- _SEZIONE DEL DOCUMENTO_

Pertanto, se è vero che la divina Rivelazione è immutabile e sempre vincolante, la Chiesa deve essere umile e riconoscere di non esaurire mai la sua insondabile ricchezza e di avere bisogno di crescere nella sua comprensione.

Di conseguenza, cresce anche nella comprensione di ciò che essa stessa ha affermato nel suo Magistero.

I cambiamenti culturali e le nuove sfide della storia non modificano la Rivelazione, ma possono stimolarci a esprimere meglio alcuni aspetti della sua traboccante ricchezza che offre sempre di più.

È inevitabile che ciò possa portare a una migliore espressione di alcune affermazioni passate del Magistero, ed è infatti successo così lungo la storia.

D'altra parte, è vero che il Magistero non è superiore alla Parola di Dio, ma è anche vero che sia i testi delle Scritture che le testimonianze della Tradizione necessitano di un'interpretazione che permetta di distinguere la loro sostanza perenne dai condizionamenti culturali. Questo è evidente, ad esempio, nei testi biblici (come Esodo 21, 20-21) e in alcuni interventi magisteriali che tolleravano la schiavitù (Cfr. Niccolò V, Bolla Dum Diversas, 1452). Non è un argomento secondario dato il suo intimo legame con la verità perenne della dignità inalienabile della persona umana. Questi testi hanno bisogno di un'interpretazione. Lo stesso vale per alcune considerazioni del Nuovo Testamento sulle donne (1 Corinzi 11, 3-10; 1 Timoteo 2, 11-14) e per altri testi delle Scritture e testimonianze della Tradizione che oggi non possono essere ripetuti così come sono.

È importante sottolineare che ciò che non può cambiare è ciò che è stato rivelato "per la salvezza di tutti" (Concilio Ecumenico Vaticano II, Costituzione dogmatica Dei Verbum, 7). Perciò la Chiesa deve discernere costantemente ciò che è essenziale per la salvezza e ciò che è secondario o è meno direttamente connesso a questo obiettivo.

- _ESERCIZIO SCRITTO A_
Riproduca fedelmente il passo della sezione del documento che comincia con "Di conseguenza, cresce" e termina con "lungo la storia.".
- _ESERCIZIO SCRITTO B_
Riporti come lista JSON di stringhe, una per riga e senza le righe vuote, le righe dell'elenco sottostante a partire da quella che contiene "Image resolution: width=713" fino alla fine dell'elenco. Ometta le immagini.

- _MATERIALE PRESENTATO_
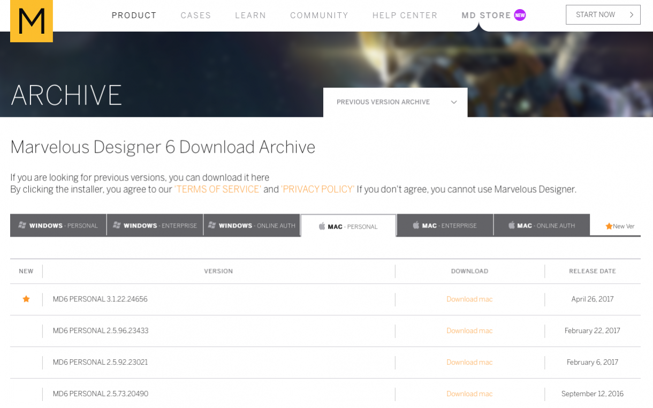
Task: Expand the PREVIOUS VERSION ARCHIVE dropdown
Action: click(x=395, y=102)
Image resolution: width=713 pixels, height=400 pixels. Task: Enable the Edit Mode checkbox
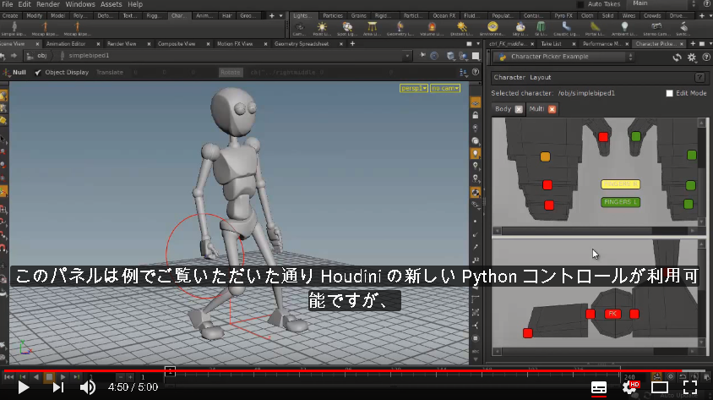[x=669, y=93]
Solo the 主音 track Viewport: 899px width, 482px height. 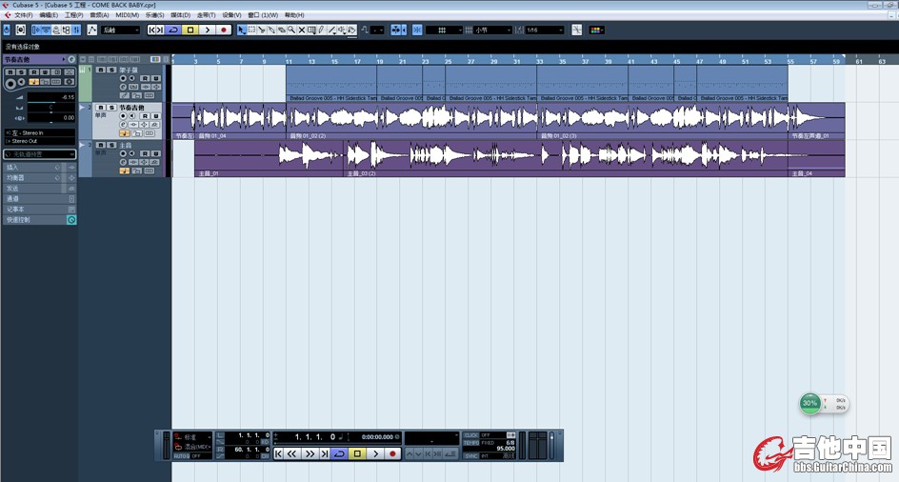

- _SOLUZIONE DELL'ESERCIZIO A_
Di conseguenza, cresce anche nella comprensione di ciò che essa stessa ha affermato nel suo Magistero.

I cambiamenti culturali e le nuove sfide della storia non modificano la Rivelazione, ma possono stimolarci a esprimere meglio alcuni aspetti della sua traboccante ricchezza che offre sempre di più.

È inevitabile che ciò possa portare a una migliore espressione di alcune affermazioni passate del Magistero, ed è infatti successo così lungo la storia.

- _SOLUZIONE DELL'ESERCIZIO B_
[
  "Image resolution: width=713 pixels, height=400 pixels. Task: Enable the Edit Mode checkbox",
  "[x=669, y=93]",
  "Solo the 主音 track Viewport: 899px width, 482px height. "
]